Heaps provide a way to efficiently access the min or max element and insert with logarithmic performance which makes Heaps especially useful in applications where these kinds of operations are frequent.
Tries
Tries, also known as prefix trees or digital trees, are a kind of search tree data structure used to store a dynamic set or associative array where the keys are usually strings. In a trie, each node in the tree corresponds to a letter or character, storing data associated with a prefix of keys.
Here are some use cases for tries:
Autocomplete: Tries are well suited for building autocomplete features. They can efficiently provide all keys with a given prefix, making them ideal for implementing this feature in search engines or text editors.
Spell Check and Word Games: Tries can be used to validate the existence of a word in a dictionary. They can be used in word games like Scrabble and Boggle, or in writing software to provide spell checks.
IP Routing: Longest prefix matching, which is used to select an entry in a forwarding table, can be implemented using ternary search tries.
Text Mining: Tries can be used for tokenization of text in natural language processing and text analytics applications.
Efficient Search: If we want to search for all words from a dictionary that have a common prefix, we can do this very efficiently with the help of trie.
The trie data structure leverages the characteristics of the data set into its own structure. This makes it efficient to find whether a particular string or prefix exists in the data set by just traversing the trie.
Matrices
Matrices are a unique and valuable data structure, often used with arrays. A matrix is a grid of elements represented as rows and columns. It's technically a two-dimensional array, where each element is identified by two indices instead of just one. The practical applications of matrices are vast and significant, especially in the fields of computer graphics, physics, cryptography, and more:
Computer Graphics: Matrices are heavily utilized in computer graphics to transform geometric models into different coordinate systems. For instance, when rotating, translating, or scaling a 3D model, matrices are used to perform these operations smoothly.

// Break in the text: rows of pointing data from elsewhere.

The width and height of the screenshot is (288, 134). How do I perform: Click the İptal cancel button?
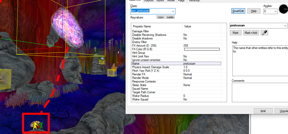263,111
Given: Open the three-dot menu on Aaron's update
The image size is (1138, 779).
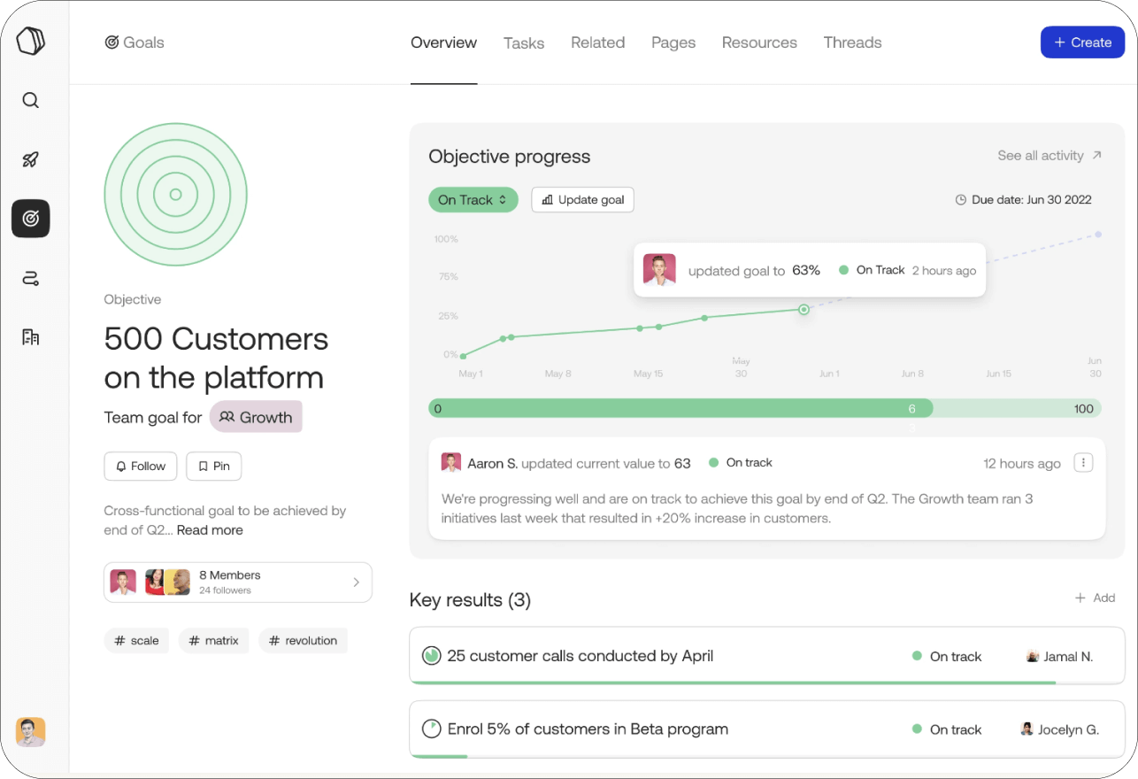Looking at the screenshot, I should pyautogui.click(x=1083, y=463).
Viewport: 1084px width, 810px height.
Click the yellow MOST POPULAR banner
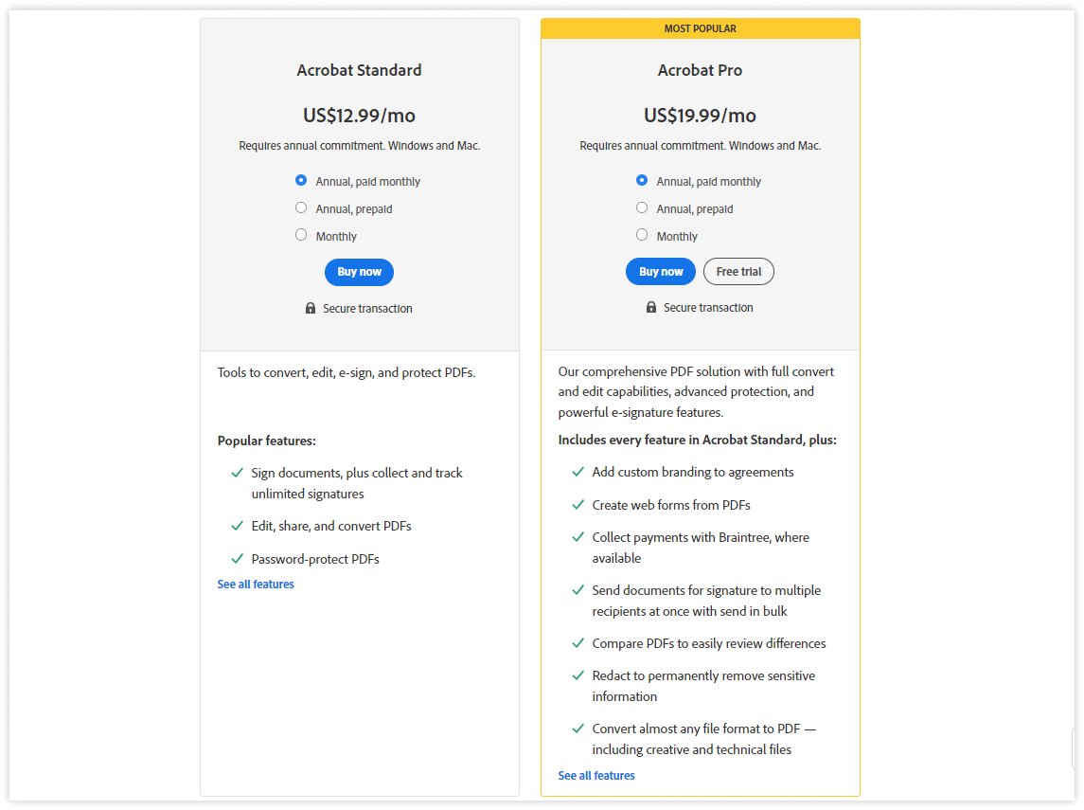pyautogui.click(x=700, y=28)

Physics Simulations: Matrices are used in physics to represent states of physical systems, carry out transformations, and more. For example, in physics-related game development, matrices would have a substantial role in processing the game physics.
Cryptography: In cryptography, matrices can be used for encoding and decoding purposes. One of the well-known cryptographic methods using matrices is the Hill Cipher.
Machine Learning and Data Science: Matrices can represent datasets with multiple dimensions. They are instrumental in machine learning and statistical methods, where handling high-dimensional data is common. Matrices are extensively used in different stages of machine learning, including model training, representation of datasets, feature extraction, and more.
Mathematical Computations: Matrices are used in a variety of mathematical computations like solving systems of linear equations, finding determinants, eigenvalues, and eigenvectors of a system and so on.